Spiers, formerly Tri-State’s senior vice president of business strategies and chief technology officer, worked to identify institutions, companies and individuals committed to the carbon waste issue and found 135 entities worldwide are studying the issue.
According to the Energy Information Administration, coal-based electricity generation produced more than 1.2 million metric tons of CO2 in 2016. That number accounts for 68 percent of the total CO2 emissions from the energy sector.
Forty-one percent of the power used by electric cooperative members is produced through coal-based generation. Co-ops also rely heavily upon natural gas to operate peaking plants, run primarily during periods of high demand.
“As co-ops across the nation work to meet tomorrow’s energy needs, this project is poised to crack the carbon code and create a new future for managing carbon dioxide emissions,” Spiers added. “The Wyoming ITC is proof that public-private partnerships spur innovation.”
Facilities related to the ITC project now occupy 226,000 square feet of space at the Dry Fork site. While the five test bays used by the Carbon XPRIZE finalists will share access to flue gas produced by 1.5 MW of generation capacity, a separate large test center can use up to 18.5 MW of flue gas flow.
The 10 teams in the juried research competition designed to advance clean energy technologies are divided equally between the coal-based ITC test site and Canada’s Shepard Energy Centre in Calgary, Alberta, where the Alberta Carbon Conversion Technology Centre is fueled by natural gas.
The five teams conducting research at ITC include:
- Breathe: Based in Bangalore, India, they will combine hydrogen compounds, extracted from water, with CO2 to produce methanol.
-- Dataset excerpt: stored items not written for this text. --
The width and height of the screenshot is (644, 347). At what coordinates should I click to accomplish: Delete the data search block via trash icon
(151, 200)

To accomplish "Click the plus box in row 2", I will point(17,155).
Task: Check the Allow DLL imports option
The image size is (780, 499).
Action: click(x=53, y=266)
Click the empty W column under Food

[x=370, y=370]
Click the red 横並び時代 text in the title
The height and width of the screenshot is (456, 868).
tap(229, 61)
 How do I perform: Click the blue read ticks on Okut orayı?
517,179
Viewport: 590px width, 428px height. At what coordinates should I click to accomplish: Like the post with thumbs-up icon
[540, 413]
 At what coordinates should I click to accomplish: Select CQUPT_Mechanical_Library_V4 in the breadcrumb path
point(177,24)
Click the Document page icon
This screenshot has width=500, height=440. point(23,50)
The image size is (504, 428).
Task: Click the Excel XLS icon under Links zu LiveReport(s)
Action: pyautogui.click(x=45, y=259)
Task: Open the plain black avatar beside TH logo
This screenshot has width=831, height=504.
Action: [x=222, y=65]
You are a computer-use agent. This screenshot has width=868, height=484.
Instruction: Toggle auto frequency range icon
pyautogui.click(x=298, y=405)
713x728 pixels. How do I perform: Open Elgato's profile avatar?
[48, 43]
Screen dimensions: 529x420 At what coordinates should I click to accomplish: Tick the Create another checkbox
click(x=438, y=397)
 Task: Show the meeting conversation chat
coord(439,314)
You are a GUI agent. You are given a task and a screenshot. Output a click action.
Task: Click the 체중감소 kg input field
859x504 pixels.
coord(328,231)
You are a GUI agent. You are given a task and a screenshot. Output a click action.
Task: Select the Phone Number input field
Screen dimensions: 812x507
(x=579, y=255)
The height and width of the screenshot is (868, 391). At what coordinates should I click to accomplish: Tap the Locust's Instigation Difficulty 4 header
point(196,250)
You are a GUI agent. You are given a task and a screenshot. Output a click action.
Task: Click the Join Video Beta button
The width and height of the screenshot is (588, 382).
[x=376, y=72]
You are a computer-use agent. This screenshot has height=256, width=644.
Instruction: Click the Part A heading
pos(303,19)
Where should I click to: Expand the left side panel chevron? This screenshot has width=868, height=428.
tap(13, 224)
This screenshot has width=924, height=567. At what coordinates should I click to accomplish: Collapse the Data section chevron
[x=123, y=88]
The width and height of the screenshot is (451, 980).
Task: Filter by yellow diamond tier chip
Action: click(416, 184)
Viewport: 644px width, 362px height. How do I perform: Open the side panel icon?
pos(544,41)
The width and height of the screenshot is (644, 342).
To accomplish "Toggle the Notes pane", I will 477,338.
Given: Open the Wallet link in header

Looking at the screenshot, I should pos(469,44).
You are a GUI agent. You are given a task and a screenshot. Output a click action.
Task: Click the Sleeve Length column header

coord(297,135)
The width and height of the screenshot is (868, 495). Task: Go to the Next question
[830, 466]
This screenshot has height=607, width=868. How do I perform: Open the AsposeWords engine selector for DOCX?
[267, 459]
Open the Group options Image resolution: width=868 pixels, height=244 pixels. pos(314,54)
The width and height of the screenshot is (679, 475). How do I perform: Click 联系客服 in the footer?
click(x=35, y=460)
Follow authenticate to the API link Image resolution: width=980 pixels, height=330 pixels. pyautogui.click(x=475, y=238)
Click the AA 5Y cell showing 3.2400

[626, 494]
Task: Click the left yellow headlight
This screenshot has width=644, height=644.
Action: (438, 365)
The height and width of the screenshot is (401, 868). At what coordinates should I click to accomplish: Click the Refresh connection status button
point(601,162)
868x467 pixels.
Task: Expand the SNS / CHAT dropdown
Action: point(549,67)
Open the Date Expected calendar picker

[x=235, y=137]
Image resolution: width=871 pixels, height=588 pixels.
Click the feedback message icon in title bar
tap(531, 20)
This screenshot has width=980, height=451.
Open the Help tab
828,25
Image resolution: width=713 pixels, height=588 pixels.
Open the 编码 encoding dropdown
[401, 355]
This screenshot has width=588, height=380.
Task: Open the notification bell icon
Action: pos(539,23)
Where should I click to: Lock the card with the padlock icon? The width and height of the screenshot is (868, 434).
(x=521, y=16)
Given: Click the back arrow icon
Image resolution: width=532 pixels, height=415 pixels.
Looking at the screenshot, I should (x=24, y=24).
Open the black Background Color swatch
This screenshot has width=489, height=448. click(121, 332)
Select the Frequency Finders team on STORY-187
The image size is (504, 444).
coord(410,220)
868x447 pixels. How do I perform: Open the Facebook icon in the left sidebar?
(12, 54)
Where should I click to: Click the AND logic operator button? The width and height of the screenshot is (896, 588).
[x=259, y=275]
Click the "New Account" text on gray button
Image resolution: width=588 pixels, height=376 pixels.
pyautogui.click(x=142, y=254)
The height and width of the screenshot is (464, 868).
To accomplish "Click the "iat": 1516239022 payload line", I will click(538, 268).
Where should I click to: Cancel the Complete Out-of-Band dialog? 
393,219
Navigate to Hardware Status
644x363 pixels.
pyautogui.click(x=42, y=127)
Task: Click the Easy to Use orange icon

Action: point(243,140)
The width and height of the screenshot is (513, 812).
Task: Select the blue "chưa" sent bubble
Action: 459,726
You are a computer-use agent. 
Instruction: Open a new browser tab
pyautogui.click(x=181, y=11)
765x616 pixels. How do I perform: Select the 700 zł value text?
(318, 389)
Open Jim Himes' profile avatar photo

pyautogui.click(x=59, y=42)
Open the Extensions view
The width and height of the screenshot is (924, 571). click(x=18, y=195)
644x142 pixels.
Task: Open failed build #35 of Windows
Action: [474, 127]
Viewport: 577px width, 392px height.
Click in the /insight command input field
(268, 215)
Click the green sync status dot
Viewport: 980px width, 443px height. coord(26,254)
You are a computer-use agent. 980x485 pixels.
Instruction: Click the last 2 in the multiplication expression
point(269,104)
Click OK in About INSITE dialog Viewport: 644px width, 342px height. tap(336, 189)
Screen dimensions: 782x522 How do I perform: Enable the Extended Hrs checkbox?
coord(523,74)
Researchers will use a variety of catalysts, including copper, nitrogen and iron to gauge the economic viability of commercial scale production.
- C4X: The Suzhou, China-based team will use CO2 extracted from flue gas to develop new foam-based bio composite plastics for potential use as insulating and building materials.
- Carbon Capture Machine: The team, headquartered in Aberdeen, Scotland, will dissolve CO2 in a mixture of brine, calcium and magnesium to produce carbonate solids as an additive for building materials, replacing other carbon-based feedstocks in the manufacture of concrete.
- CarbonCure: The team, led by researchers from Dartmouth, Canada, will use CO2 to produce materials described as “greener concrete” using current manufacturing processes and modified chemistry to reduce water and CO2 use in concrete fabrication.
- Carbon Upcycling UCLA: The Los Angeles-based team will attempt to scale up production of a concrete material that absorbs CO2 during the production process, bonding with limestone for use in construction.
Researchers working the natural gas track in Alberta will conduct production scale testing on plastics, concrete alternatives, new building compounds and nanoparticles for use in bioplastics and other products. The 10 semifinalists shared $5 million awarded in April.
After 10 months of production, XPRIZE judges will consider factors including operational costs, total production and net reduction of CO2 waste as factors in awarding $20 million in prize money. Winners from the two test sites will split the proceeds.
Kawasaki Heavy Industries, working with the Japan Coal Energy Center on a solid sorbent-based carbon capture technology, is the first tenant for the larger space at the ITC. Up to $9 million will be spent on the project, which will use sorbent as a low-cost carrier to absorb CO2 for later use as manufacturing feedstocks.
“The work of JCOAL and Kawasaki, along with the other Carbon XPRIZE teams, positions the Wyoming ITC as a world-class facility for testing carbon management technologies,” said Mead.
“We continue to move the needle forward on advanced carbon technologies and find real-world solutions to capturing carbon emissions,” said Jason Begger, executive director of the Wyoming Infrastructure Authority. While Basin continues to operate Dry Fork Station, the authority is serving as the managing entity for the ITC.
Derrill Holly is a staff writer for NRECA.